1. A method for treating an FD (Familial Dysautonomia) individual comprising providing an effective amount of a tocotrienol to said individual.
2. The method of claim 1, wherein said tocotrienol is selected from the group consisting of α, β, γ, or δ tocotrienol, or a combination thereof.
3. The method of claim 1, wherein said FD individual is of any age, from in utero throughout life.
4. The method of claim 1, wherein said tocotrienol is provided to said FD individual at 25 to 500 mg per day.
5. The method of claim 1, wherein said tocotrienol is provided to said FD individual orally, enterally or parenterally.

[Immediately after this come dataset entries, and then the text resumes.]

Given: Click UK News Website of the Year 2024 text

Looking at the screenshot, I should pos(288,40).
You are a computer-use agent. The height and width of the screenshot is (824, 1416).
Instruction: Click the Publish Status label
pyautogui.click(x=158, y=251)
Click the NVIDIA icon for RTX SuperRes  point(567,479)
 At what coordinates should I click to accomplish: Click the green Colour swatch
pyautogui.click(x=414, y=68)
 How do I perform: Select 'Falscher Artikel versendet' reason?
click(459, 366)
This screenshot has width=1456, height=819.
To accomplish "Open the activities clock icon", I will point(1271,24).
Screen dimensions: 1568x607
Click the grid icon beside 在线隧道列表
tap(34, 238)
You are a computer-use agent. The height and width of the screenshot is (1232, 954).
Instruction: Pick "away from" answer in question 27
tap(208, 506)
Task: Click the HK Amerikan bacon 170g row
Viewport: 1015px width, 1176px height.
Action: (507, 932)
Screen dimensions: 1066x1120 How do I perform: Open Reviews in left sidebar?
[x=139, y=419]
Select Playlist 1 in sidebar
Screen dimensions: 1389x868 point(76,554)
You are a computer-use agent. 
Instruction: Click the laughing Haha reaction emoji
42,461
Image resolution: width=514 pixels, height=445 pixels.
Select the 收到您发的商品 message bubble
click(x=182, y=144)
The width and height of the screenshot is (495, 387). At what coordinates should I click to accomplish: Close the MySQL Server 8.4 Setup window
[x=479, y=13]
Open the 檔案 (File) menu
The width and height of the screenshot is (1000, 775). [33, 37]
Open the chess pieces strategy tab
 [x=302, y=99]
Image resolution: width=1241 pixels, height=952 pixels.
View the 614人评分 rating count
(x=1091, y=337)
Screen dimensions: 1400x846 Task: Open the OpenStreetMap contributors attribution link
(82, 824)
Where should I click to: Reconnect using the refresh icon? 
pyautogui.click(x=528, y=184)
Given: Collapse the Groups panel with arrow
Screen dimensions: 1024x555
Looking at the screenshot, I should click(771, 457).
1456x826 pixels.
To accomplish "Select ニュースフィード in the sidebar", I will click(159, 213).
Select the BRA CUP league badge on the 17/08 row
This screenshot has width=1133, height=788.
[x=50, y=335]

6. The method of claim 1, further comprising providing an effective amount of a tocopherol to said individual.
7. The method of claim 6, wherein said tocopherol is selected from the group consisting of α, β, γ, or δ tocopherol, or a combination thereof.
8. The method of claim 6, wherein said tocopherol is provided to said individual at 1 to 1000 mg per day.